Request → Reproduce the entries word for word, from the first line through the line holding "准连续系列 (189, 881)", including both ends.

Data lines →

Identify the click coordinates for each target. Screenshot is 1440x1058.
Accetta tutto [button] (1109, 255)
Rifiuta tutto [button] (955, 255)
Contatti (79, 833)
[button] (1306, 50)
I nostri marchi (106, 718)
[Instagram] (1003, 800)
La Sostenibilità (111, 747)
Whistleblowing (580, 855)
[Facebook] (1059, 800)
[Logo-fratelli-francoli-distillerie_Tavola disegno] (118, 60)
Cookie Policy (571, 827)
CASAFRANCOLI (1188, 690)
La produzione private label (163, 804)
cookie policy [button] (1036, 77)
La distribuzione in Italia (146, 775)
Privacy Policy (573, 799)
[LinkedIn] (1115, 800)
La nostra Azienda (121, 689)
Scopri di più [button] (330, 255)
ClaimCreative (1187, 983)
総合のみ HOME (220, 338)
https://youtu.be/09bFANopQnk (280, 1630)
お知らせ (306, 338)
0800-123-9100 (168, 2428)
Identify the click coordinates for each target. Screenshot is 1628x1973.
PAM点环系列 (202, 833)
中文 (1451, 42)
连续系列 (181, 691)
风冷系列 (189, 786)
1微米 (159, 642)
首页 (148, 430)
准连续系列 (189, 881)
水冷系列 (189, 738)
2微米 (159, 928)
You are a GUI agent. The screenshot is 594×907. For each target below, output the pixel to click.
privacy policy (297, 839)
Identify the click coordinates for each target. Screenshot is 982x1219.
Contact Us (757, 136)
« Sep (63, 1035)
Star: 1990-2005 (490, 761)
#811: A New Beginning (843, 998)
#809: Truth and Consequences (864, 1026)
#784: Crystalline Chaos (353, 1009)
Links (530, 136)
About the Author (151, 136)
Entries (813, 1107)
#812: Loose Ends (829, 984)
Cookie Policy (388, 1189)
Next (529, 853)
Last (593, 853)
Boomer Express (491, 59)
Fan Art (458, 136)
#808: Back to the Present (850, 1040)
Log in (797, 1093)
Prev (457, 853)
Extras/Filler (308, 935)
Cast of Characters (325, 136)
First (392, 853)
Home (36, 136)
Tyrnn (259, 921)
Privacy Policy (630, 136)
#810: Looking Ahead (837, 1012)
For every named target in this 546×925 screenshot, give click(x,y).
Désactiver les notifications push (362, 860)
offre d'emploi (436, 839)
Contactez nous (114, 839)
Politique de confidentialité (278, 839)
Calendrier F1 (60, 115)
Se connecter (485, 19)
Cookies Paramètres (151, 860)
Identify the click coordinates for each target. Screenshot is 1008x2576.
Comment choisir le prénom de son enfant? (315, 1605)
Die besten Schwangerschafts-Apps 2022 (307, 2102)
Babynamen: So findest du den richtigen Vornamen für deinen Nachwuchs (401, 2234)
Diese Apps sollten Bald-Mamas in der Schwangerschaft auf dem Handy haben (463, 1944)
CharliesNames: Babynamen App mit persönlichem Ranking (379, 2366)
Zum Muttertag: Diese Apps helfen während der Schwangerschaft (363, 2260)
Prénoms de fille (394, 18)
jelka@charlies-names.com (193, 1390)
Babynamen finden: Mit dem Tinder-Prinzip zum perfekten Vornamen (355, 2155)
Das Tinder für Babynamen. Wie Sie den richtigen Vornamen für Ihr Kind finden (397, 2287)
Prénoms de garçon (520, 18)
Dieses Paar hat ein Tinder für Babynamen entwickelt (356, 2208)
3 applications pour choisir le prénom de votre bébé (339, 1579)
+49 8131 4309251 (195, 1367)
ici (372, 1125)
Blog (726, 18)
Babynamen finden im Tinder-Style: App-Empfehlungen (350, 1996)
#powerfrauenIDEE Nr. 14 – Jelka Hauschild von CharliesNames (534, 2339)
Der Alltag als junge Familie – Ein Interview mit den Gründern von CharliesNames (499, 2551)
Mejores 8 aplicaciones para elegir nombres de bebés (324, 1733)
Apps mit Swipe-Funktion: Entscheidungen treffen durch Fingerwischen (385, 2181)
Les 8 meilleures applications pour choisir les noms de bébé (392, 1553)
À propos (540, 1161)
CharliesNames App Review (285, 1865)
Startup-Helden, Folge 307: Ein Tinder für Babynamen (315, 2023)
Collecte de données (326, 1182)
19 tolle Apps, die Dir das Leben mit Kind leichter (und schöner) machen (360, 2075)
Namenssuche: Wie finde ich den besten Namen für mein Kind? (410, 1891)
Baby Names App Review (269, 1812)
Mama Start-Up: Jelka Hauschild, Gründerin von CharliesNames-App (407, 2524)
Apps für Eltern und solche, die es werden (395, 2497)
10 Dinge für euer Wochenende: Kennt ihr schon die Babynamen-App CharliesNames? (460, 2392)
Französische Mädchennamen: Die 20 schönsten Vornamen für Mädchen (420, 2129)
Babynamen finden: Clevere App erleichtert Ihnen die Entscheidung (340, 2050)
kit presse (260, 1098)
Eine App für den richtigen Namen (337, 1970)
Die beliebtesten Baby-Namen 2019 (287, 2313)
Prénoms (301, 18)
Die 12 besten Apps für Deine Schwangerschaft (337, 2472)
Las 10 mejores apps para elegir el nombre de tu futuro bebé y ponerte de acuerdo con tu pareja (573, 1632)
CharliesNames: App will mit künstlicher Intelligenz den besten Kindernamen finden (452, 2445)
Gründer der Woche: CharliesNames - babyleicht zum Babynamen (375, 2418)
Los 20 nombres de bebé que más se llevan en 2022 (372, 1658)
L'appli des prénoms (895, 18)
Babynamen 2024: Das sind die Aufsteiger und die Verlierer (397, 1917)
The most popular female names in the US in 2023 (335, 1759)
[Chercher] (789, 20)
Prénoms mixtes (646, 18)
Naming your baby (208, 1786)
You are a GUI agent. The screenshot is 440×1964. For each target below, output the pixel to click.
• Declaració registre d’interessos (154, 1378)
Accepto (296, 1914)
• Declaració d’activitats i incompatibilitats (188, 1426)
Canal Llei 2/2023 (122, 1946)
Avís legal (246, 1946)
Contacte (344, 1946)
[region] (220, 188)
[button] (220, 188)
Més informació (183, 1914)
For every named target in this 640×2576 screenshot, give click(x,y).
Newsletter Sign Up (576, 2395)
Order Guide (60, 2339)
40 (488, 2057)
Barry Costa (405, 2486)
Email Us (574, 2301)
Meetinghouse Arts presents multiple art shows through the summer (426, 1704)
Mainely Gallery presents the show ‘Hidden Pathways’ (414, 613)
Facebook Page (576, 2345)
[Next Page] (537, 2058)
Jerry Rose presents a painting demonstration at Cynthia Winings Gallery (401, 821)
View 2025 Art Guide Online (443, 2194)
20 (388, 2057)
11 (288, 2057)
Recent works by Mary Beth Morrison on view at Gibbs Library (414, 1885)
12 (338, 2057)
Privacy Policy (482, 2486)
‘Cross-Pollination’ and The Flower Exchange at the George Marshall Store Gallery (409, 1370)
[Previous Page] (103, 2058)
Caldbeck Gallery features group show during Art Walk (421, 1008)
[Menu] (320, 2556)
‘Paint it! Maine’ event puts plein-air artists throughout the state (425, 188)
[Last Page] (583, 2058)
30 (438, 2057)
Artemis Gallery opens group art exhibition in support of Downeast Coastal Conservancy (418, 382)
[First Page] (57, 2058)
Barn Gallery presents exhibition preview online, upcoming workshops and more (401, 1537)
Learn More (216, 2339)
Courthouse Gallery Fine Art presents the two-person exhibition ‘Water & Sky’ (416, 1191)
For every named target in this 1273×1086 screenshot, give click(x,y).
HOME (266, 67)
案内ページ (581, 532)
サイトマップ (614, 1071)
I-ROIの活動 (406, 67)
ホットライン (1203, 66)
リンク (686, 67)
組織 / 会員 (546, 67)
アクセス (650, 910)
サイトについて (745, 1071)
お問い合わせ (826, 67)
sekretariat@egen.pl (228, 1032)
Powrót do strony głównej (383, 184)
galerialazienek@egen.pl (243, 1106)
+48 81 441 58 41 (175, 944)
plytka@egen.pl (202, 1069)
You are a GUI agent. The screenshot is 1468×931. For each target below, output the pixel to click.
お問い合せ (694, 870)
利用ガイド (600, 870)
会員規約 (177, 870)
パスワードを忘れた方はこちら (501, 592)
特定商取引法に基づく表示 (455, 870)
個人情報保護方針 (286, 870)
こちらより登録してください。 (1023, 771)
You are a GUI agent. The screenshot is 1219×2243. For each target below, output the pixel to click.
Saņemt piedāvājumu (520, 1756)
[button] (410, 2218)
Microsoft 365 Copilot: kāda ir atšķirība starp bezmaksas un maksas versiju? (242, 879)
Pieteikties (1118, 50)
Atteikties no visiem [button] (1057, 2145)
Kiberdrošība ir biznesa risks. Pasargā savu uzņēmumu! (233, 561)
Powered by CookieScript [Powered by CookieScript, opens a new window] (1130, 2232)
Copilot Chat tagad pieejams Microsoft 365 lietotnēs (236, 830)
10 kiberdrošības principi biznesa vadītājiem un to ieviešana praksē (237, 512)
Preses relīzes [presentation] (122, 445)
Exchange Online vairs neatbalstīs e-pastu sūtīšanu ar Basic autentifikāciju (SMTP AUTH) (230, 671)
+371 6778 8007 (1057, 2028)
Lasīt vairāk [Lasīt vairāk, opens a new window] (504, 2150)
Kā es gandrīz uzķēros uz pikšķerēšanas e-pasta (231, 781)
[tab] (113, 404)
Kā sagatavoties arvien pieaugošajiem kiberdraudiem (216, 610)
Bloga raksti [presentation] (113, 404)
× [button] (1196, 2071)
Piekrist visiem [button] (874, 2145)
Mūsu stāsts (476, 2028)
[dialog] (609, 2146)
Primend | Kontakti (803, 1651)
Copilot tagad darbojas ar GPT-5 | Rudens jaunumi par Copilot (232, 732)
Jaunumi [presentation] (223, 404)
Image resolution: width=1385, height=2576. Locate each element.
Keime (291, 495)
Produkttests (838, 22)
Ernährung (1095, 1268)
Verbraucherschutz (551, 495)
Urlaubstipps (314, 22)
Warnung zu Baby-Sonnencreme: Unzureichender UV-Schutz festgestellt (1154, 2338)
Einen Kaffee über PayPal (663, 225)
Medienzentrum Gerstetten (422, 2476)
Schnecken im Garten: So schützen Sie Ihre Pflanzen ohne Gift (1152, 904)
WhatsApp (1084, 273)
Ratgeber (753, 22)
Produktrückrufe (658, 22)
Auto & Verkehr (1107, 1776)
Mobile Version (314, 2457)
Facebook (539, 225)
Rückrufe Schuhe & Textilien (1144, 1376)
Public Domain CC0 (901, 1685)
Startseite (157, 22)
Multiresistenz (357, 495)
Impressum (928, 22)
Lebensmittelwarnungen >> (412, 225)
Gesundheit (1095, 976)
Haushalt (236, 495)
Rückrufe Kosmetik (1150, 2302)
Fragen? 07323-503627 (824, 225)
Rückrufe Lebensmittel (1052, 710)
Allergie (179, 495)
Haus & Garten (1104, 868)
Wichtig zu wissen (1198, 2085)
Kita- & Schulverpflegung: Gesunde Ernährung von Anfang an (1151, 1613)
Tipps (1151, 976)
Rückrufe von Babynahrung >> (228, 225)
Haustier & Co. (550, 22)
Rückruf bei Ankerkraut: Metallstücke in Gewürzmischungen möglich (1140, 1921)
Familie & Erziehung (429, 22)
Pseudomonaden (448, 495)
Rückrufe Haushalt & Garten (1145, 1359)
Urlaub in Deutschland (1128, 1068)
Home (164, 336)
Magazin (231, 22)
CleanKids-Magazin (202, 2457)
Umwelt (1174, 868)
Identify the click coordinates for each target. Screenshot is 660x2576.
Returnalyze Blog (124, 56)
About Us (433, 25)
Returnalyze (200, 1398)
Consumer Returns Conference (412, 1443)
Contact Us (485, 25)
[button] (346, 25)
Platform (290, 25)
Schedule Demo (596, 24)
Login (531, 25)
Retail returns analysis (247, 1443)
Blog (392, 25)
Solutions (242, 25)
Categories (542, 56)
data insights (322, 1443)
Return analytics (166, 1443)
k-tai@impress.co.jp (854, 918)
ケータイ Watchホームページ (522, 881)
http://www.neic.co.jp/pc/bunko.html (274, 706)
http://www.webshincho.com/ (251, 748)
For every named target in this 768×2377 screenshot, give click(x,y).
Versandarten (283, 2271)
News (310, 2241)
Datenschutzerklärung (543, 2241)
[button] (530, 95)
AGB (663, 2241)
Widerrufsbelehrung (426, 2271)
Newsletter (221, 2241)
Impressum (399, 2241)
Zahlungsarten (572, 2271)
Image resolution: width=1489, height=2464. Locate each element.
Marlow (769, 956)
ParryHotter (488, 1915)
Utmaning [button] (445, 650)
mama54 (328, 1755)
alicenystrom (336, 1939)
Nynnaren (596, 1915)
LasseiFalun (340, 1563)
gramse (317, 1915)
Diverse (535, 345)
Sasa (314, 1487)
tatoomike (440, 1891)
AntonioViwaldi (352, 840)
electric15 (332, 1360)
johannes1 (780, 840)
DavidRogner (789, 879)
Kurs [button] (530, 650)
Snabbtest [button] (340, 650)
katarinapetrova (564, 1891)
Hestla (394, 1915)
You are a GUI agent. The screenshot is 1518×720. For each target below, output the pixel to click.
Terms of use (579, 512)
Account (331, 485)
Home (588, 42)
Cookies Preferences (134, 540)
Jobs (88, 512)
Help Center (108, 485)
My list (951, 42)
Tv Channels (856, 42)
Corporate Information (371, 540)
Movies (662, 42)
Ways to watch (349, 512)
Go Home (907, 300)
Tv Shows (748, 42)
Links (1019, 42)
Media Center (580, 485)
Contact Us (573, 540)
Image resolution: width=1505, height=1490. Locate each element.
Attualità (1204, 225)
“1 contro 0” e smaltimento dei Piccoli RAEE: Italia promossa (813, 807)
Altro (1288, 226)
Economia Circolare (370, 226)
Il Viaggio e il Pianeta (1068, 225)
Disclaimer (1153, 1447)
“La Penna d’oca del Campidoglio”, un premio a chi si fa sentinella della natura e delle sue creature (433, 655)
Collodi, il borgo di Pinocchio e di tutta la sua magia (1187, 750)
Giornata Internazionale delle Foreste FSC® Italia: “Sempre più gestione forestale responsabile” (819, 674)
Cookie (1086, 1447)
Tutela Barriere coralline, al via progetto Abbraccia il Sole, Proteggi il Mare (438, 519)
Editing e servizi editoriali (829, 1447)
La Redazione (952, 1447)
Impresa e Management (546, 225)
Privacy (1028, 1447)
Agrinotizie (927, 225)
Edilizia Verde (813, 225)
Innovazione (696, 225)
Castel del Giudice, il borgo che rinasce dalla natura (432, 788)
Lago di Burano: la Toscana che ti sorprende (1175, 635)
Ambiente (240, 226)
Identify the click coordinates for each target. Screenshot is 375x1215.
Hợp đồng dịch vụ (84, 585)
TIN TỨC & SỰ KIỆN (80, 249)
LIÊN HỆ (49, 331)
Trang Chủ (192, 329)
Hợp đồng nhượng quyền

Answer →
Identify the click coordinates for each target. Screenshot is 1440x1058.
Accetta tutto [button] (1109, 255)
Rifiuta tutto [button] (955, 255)
Contatti (79, 833)
[button] (1306, 50)
I nostri marchi (106, 718)
[Instagram] (1003, 800)
La Sostenibilità (111, 747)
Whistleblowing (580, 855)
[Facebook] (1059, 800)
[Logo-fratelli-francoli-distillerie_Tavola disegno] (118, 60)
Cookie Policy (571, 827)
CASAFRANCOLI (1188, 690)
La produzione private label (163, 804)
cookie policy [button] (1036, 77)
La distribuzione in Italia (146, 775)
Privacy Policy (573, 799)
[LinkedIn] (1115, 800)
La nostra Azienda (121, 689)
Scopri di più [button] (330, 255)
ClaimCreative (1187, 983)
総合のみ HOME (220, 338)
https://youtu.be/09bFANopQnk (280, 1630)
お知らせ (306, 338)
0800-123-9100 (168, 2428)
Identify the click coordinates for each target. Screenshot is 1628x1973.
PAM点环系列 (202, 833)
中文 (1451, 42)
连续系列 (181, 691)
风冷系列 (189, 786)
1微米 (159, 642)
首页 (148, 430)
准连续系列 (189, 881)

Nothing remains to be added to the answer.